▶ WHAT YOU SHOULD DO
Among the entries that follow, locate the line with "Mute the Major Third Crunch track" and the line with "the document using". Output those lines and all lines in between, exactly, minus the pictures.

▶ GIVEN INFORMATION
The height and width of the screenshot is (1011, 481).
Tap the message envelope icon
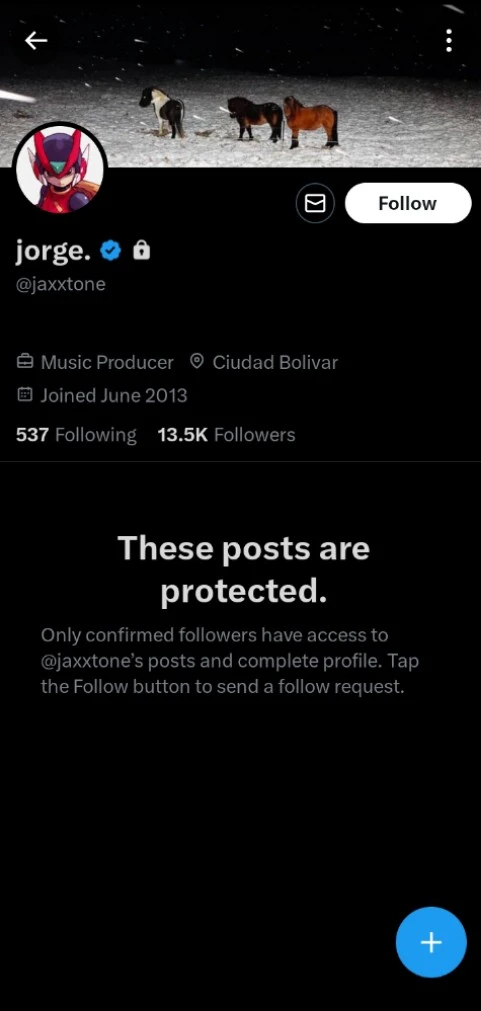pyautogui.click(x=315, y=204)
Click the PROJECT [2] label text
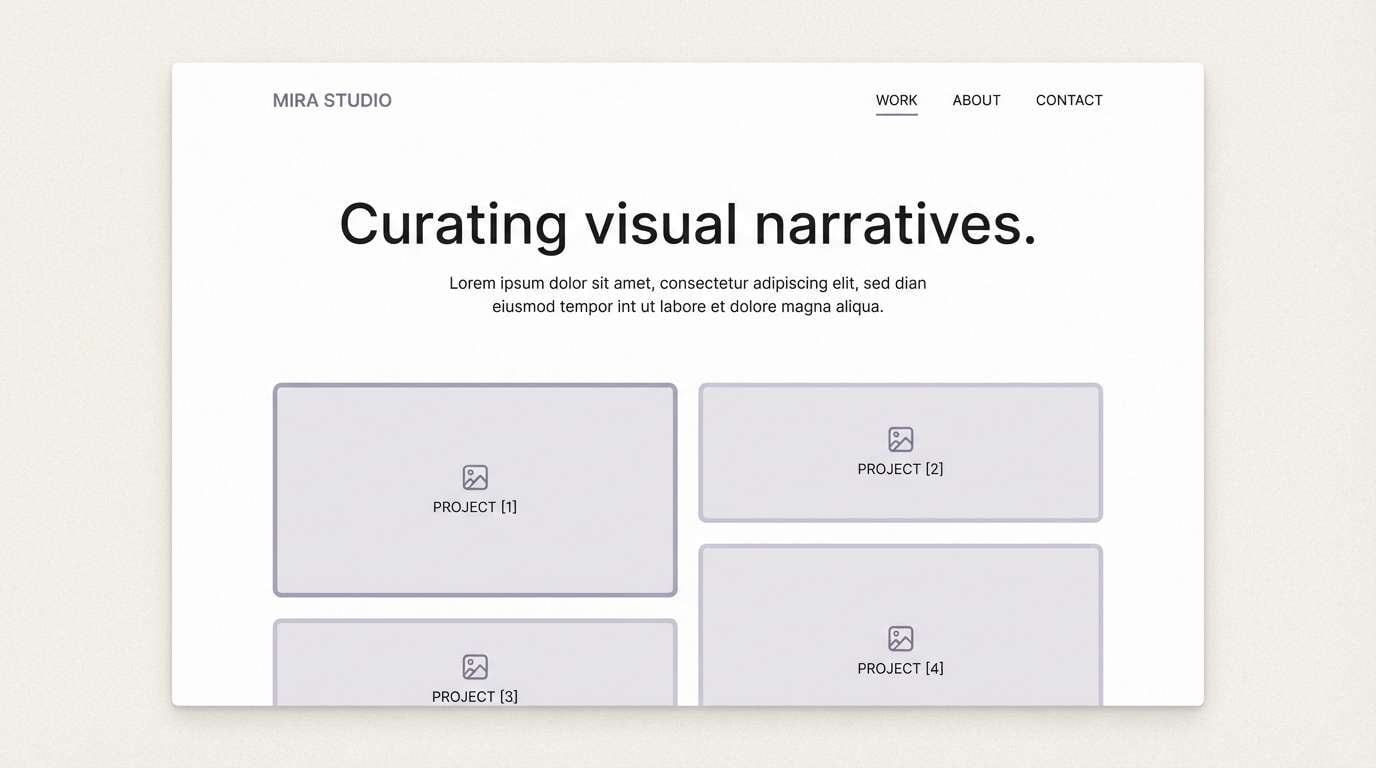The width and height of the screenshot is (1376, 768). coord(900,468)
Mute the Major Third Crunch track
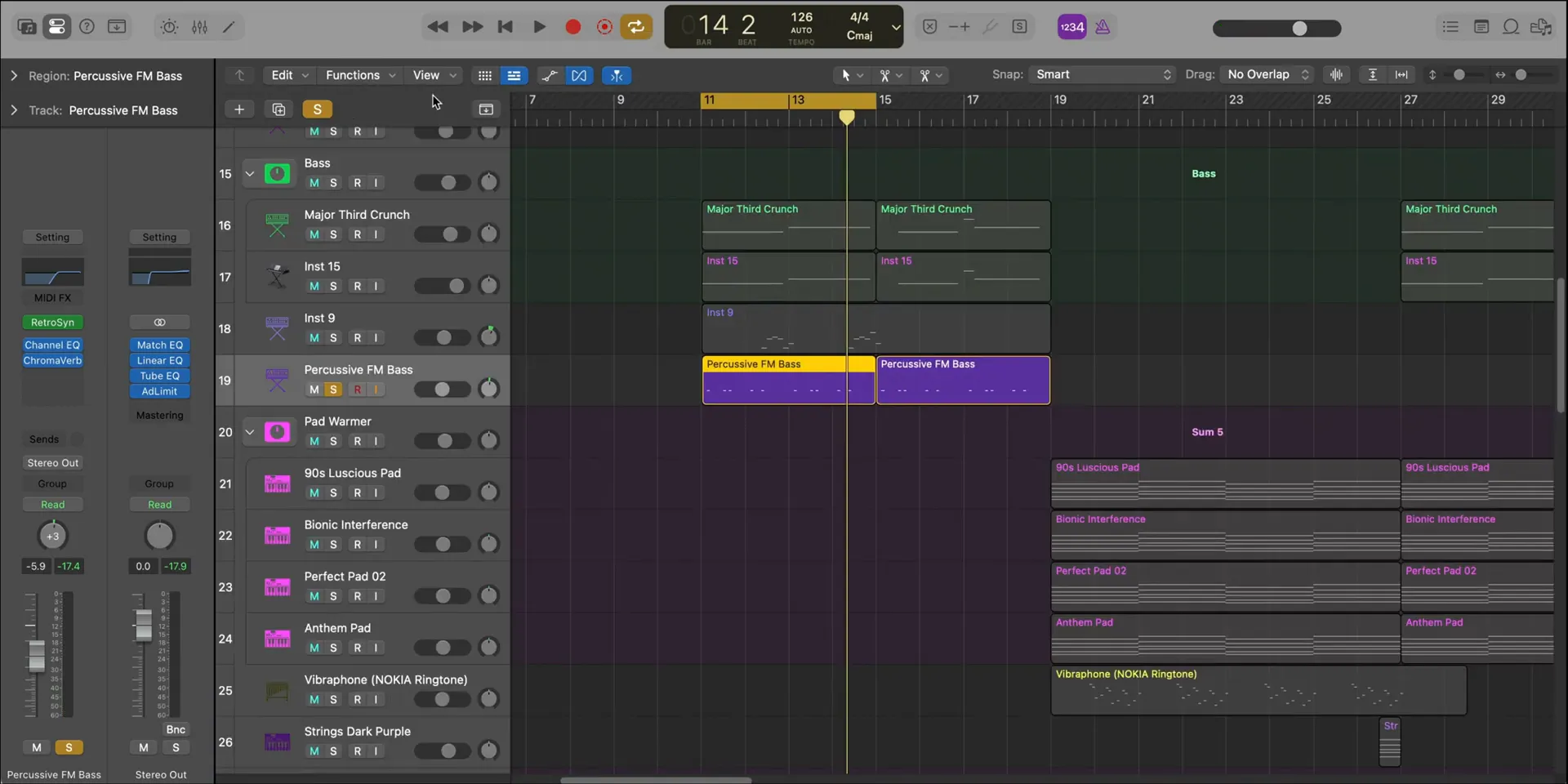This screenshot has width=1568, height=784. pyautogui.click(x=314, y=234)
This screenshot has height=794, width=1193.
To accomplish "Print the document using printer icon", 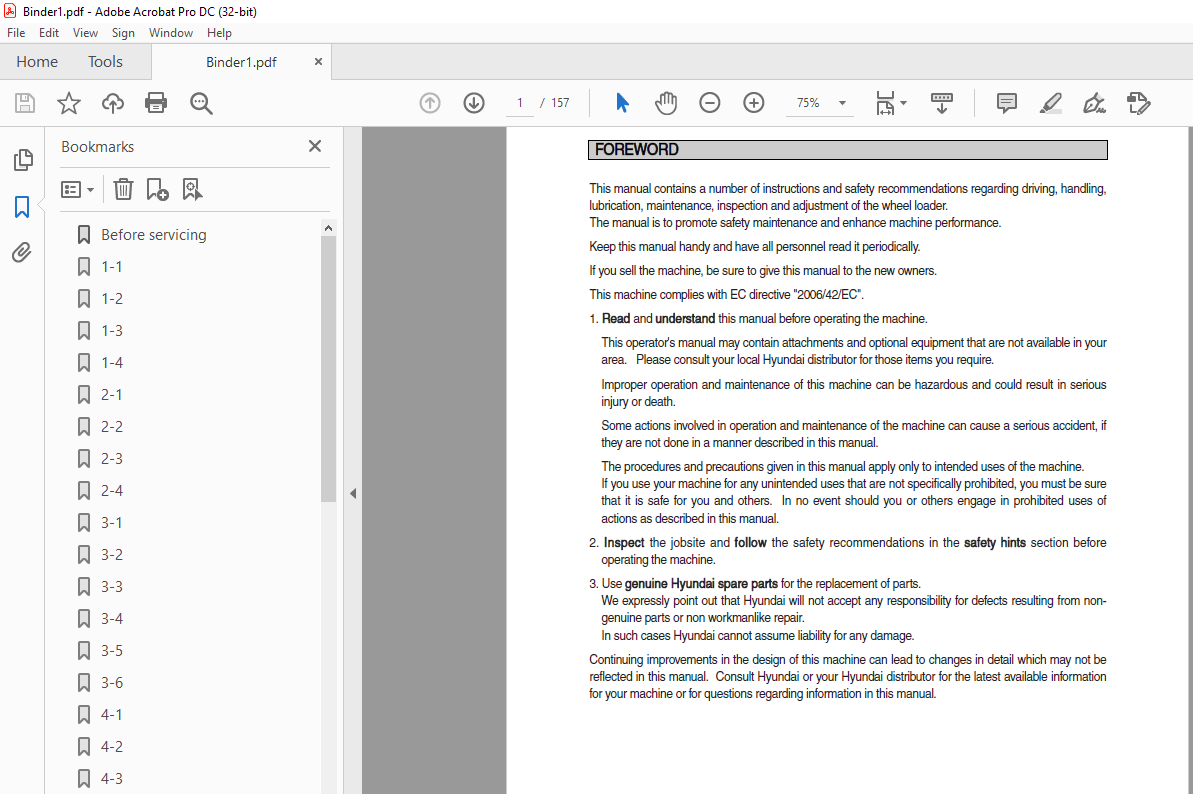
---
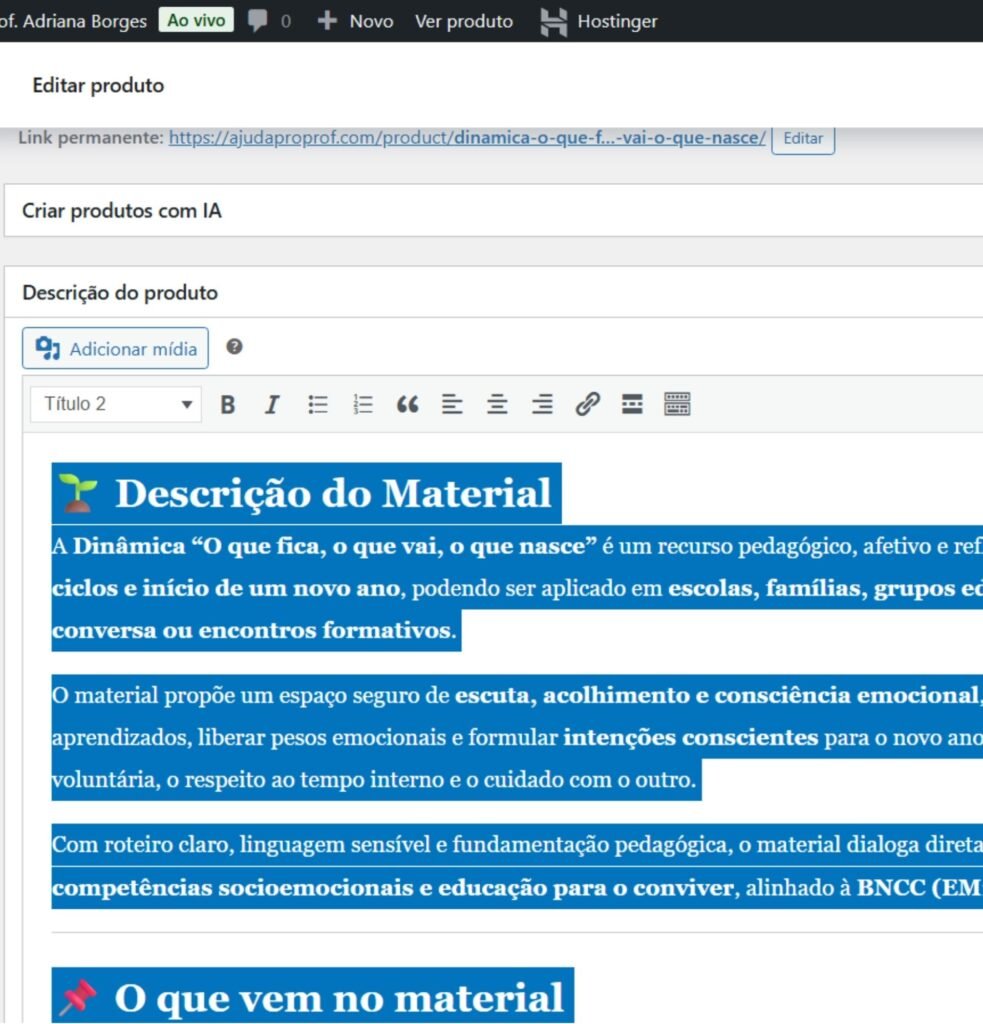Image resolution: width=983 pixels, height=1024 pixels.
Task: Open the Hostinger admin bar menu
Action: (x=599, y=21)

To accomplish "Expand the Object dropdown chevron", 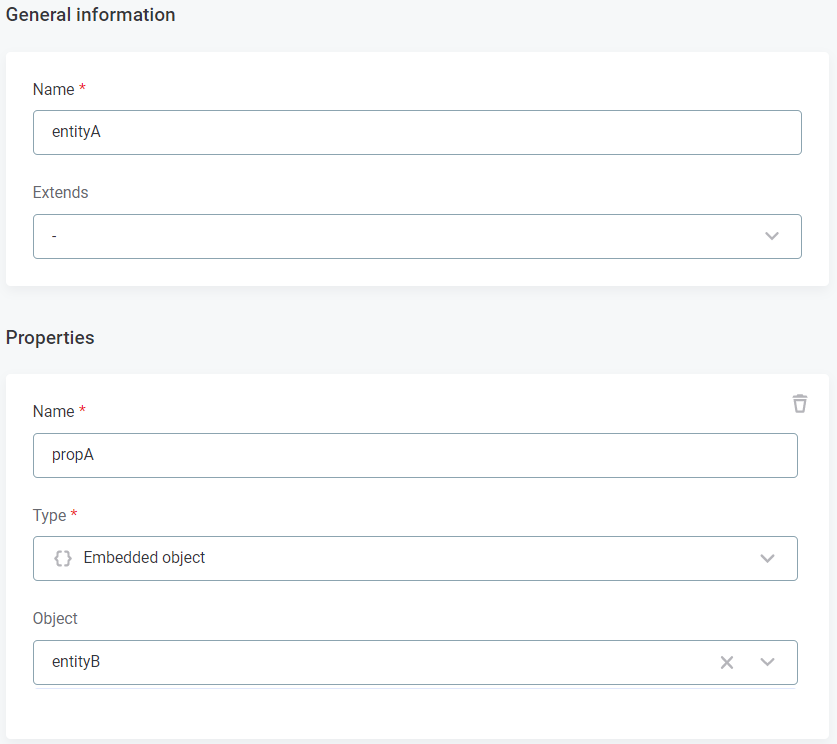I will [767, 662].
---
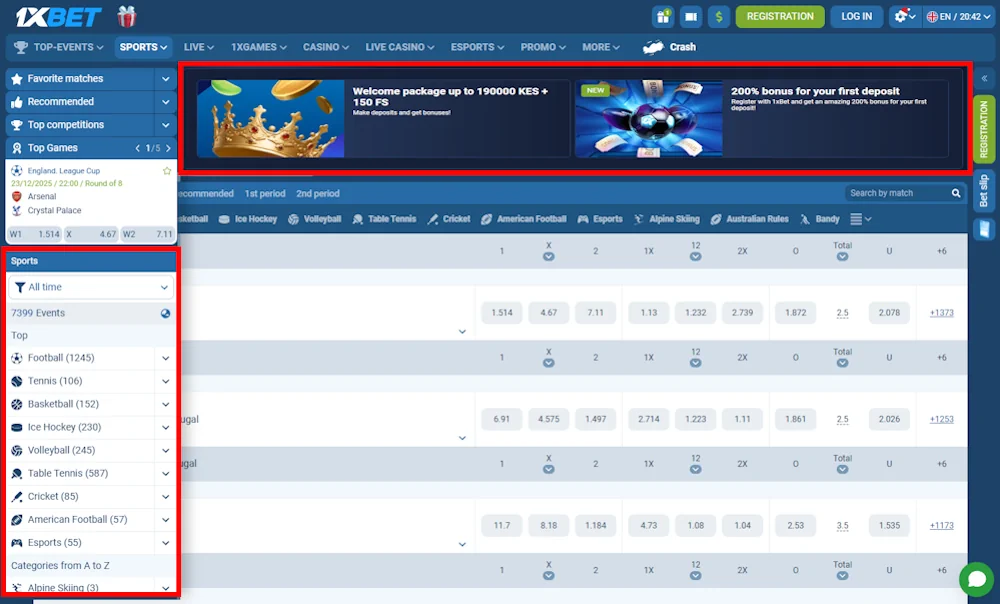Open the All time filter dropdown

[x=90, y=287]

▶ EXERCISE SOLUTION
Mute the Major Third Crunch track
This screenshot has width=1568, height=784. pyautogui.click(x=314, y=234)
This screenshot has height=794, width=1193.
To accomplish "Print the document using printer icon", 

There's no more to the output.